#### [GIVEN DATA]

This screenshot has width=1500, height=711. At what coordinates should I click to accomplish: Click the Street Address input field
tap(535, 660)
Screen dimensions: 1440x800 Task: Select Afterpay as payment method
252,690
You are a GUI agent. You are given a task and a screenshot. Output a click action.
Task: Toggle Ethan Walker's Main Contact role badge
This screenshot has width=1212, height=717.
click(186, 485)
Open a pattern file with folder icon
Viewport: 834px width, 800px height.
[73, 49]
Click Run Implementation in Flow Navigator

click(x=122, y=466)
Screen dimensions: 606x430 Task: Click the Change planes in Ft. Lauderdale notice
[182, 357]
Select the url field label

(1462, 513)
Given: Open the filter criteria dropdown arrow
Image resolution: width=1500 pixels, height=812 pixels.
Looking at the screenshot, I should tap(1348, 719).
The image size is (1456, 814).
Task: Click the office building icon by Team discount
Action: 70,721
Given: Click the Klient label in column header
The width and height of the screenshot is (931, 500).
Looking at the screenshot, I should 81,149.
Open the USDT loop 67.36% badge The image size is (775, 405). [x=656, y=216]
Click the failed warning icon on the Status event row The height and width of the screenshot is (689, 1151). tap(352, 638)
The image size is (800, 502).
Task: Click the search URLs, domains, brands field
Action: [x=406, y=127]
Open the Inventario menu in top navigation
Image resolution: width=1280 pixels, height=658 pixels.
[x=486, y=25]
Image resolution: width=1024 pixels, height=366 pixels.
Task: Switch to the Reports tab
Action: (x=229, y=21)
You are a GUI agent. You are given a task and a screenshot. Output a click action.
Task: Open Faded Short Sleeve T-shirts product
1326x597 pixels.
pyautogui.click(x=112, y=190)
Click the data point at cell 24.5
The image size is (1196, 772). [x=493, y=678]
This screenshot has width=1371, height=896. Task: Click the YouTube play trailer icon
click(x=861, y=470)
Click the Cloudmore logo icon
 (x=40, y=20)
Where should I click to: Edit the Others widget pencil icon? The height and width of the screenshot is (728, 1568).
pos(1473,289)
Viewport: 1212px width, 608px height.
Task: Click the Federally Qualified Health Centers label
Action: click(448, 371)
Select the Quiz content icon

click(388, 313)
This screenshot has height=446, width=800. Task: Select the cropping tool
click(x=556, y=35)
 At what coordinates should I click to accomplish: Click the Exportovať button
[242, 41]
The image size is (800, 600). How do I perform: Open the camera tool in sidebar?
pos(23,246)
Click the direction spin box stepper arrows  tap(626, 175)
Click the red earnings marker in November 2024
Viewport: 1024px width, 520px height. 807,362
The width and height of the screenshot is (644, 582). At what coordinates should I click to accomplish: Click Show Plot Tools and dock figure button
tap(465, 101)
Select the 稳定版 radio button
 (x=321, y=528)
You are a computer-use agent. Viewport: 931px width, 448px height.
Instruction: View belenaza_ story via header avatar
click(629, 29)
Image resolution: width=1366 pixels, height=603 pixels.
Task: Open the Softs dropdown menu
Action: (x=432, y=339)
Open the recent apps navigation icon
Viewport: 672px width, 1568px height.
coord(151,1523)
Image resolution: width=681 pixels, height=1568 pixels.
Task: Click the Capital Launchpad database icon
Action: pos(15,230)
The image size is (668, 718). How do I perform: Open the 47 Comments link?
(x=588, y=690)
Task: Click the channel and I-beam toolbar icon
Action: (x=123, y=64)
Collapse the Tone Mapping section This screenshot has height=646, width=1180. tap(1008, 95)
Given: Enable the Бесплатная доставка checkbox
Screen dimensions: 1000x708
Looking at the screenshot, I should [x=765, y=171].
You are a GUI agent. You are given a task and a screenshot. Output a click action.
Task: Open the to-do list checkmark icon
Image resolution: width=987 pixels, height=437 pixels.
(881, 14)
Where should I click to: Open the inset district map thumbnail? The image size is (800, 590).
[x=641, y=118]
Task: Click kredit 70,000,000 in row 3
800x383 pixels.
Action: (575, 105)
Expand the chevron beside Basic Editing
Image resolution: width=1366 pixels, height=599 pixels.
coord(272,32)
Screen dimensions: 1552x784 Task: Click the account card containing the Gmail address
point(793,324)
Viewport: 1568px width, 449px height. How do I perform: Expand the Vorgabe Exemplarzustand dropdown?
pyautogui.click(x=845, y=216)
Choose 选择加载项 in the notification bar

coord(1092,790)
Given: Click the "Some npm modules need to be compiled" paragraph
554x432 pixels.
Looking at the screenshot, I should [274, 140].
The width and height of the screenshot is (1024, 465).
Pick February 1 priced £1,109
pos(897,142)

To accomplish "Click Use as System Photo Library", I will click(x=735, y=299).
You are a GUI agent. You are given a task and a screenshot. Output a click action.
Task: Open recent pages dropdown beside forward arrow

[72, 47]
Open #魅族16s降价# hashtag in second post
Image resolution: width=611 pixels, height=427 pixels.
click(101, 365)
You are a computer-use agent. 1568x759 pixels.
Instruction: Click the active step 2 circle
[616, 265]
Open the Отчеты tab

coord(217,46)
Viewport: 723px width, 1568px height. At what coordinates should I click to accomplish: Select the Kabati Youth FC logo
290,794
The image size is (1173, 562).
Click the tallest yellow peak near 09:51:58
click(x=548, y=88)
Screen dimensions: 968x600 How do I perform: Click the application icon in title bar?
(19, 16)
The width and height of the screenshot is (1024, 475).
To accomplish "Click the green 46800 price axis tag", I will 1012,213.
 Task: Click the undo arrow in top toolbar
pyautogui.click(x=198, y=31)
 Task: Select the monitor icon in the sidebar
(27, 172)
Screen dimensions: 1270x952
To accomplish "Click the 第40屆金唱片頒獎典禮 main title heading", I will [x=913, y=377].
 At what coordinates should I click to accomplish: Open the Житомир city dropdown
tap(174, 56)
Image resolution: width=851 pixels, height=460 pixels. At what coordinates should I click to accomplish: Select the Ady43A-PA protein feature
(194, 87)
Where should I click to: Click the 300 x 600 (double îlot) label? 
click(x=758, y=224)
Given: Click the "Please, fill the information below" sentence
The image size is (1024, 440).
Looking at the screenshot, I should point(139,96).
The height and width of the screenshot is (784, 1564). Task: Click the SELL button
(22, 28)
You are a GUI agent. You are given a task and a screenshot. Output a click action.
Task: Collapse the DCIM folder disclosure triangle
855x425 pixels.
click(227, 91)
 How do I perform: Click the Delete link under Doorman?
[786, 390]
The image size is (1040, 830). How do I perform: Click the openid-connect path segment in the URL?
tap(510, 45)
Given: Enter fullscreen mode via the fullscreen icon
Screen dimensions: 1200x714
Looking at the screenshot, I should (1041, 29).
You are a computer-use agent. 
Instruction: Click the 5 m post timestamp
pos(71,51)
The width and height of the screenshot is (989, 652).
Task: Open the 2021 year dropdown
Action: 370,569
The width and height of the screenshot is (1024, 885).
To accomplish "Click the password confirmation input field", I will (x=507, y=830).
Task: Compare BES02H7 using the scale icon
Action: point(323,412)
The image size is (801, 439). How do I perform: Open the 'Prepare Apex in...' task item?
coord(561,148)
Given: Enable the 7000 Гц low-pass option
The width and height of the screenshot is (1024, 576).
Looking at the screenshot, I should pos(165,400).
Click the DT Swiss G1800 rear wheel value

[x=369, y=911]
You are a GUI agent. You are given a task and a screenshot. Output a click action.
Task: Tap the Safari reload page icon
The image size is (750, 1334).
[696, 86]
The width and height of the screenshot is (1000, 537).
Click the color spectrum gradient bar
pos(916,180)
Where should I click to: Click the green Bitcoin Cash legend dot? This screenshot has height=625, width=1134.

#### [TASK TO COMPLETE]
The entries above hold a line with "Click the failed" and a later line with "You are a computer-use agent. Viewport: 931px". Write out exactly those lines and all lines between, nothing more.

#### [THE COMPLETED TASK]
Click the failed warning icon on the Status event row The height and width of the screenshot is (689, 1151). tap(352, 638)
The image size is (800, 502).
Task: Click the search URLs, domains, brands field
Action: [x=406, y=127]
Open the Inventario menu in top navigation
Image resolution: width=1280 pixels, height=658 pixels.
[x=486, y=25]
Image resolution: width=1024 pixels, height=366 pixels.
Task: Switch to the Reports tab
Action: (x=229, y=21)
You are a GUI agent. You are given a task and a screenshot. Output a click action.
Task: Open Faded Short Sleeve T-shirts product
1326x597 pixels.
pyautogui.click(x=112, y=190)
Click the data point at cell 24.5
The image size is (1196, 772). [x=493, y=678]
This screenshot has width=1371, height=896. Task: Click the YouTube play trailer icon
click(x=861, y=470)
Click the Cloudmore logo icon
 (x=40, y=20)
Where should I click to: Edit the Others widget pencil icon? The height and width of the screenshot is (728, 1568).
pos(1473,289)
Viewport: 1212px width, 608px height.
Task: Click the Federally Qualified Health Centers label
Action: click(448, 371)
Select the Quiz content icon

click(388, 313)
This screenshot has height=446, width=800. Task: Select the cropping tool
click(x=556, y=35)
 At what coordinates should I click to accomplish: Click the Exportovať button
[242, 41]
The image size is (800, 600). How do I perform: Open the camera tool in sidebar?
pos(23,246)
Click the direction spin box stepper arrows  tap(626, 175)
Click the red earnings marker in November 2024
Viewport: 1024px width, 520px height. 807,362
The width and height of the screenshot is (644, 582). At what coordinates should I click to accomplish: Click Show Plot Tools and dock figure button
tap(465, 101)
Select the 稳定版 radio button
 (x=321, y=528)
You are a computer-use agent. Viewport: 931px width, 448px height.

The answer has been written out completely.